Skip to main content

Choose a start or stop method

Use this guide to stop, start, reboot, or fully shut down a Poolside on-premises RKE2 node.
GoalUse this method
Stop and start Poolside inference workloads without stopping RKE2Stop and start Poolside workloads without stopping RKE2
Reboot or shut down the node for planned maintenance or hardware servicingReboot or shut down the node
Stop RKE2 and remaining RKE2-managed processes without rebootingStop RKE2 without rebooting
Preview script actions or use a custom timeoutRun the scripts directly

Timing expectations

Stopping and starting workloads can take several minutes.
ActionExpected timeWhat happens
Stop Poolside workloads1 to 2 minutesPoolside workloads stop. rke2-server remains running.
Start Poolside workloads3 to 10 minutesPoolside workloads start after RKE2 and the GPU Operator report healthy status.

Stop and start Poolside workloads without stopping RKE2

Use this method when you want to stop Poolside workloads without stopping RKE2. For example, use this method before short maintenance windows that do not require a full host reboot.

Stop Poolside workloads

sudo systemctl stop poolside-services
This command does not stop rke2-server. It stops or scales down Poolside workloads while leaving the RKE2 cluster running.

Start Poolside workloads

sudo systemctl start poolside-services
This command starts rke2-server if it is not already active, then starts Poolside workloads.

Check the current status

sudo systemctl status poolside-services

View live logs

sudo journalctl -t poolside-shutdown -f
sudo journalctl -t poolside-startup -f

Reboot or shut down the node

Use this method for planned maintenance or hardware servicing, such as operating system patching, kernel updates, or GPU replacement.

- DATA FOR THIS EXERCISE:
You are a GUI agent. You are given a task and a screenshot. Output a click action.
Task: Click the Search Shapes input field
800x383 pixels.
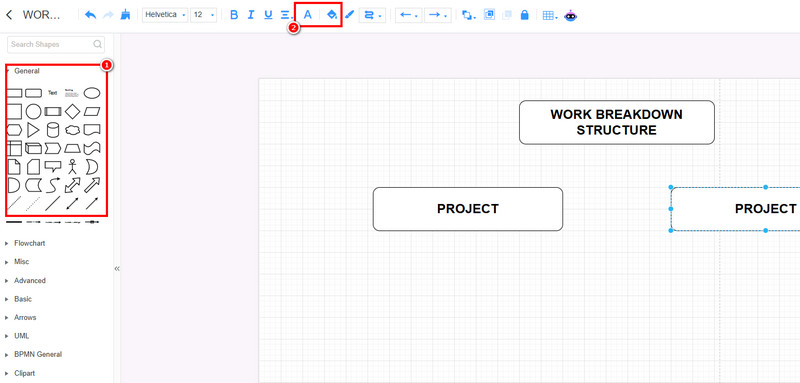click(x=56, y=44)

---

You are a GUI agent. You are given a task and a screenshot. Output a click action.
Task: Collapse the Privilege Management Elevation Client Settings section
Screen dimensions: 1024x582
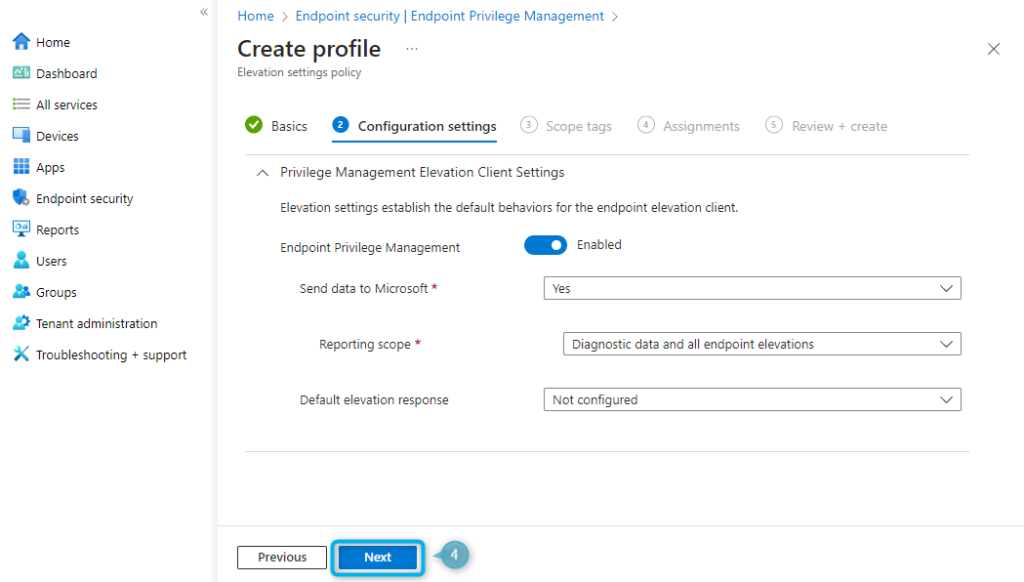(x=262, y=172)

---

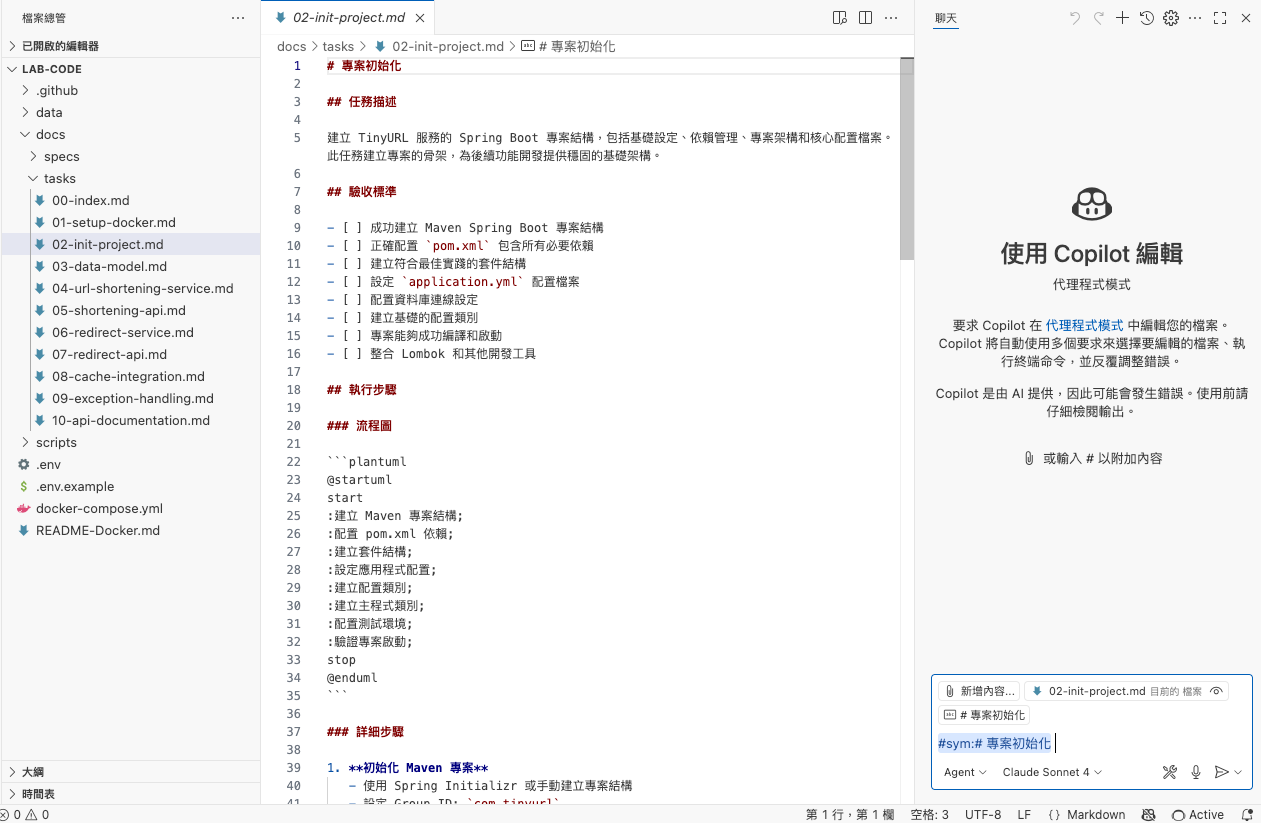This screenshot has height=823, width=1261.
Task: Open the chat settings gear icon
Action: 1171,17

- TASK SET:
• A. Answer these questions using the Poolside node guide:
(i) What is the expected time to start Poolside workloads?
(ii) Which command stops Poolside workloads?
(iii) What examples of planned maintenance or hardware servicing does the guide list for the reboot or shutdown method?
• B. In the rows, substitute "cog" for "gear" in the lines between the line holding "This screenshot has height=823, width=1261." and the line holding "Action: 1171,17", inclusive, and write only those lines again with everything else unchanged. Leave the picture out.

- SOLUTION SET:
• A.
(i) 3 to 10 minutes.
(ii) sudo systemctl stop poolside-services
(iii) Operating system patching, kernel updates, or GPU replacement.

• B.
This screenshot has height=823, width=1261.
Task: Open the chat settings cog icon
Action: 1171,17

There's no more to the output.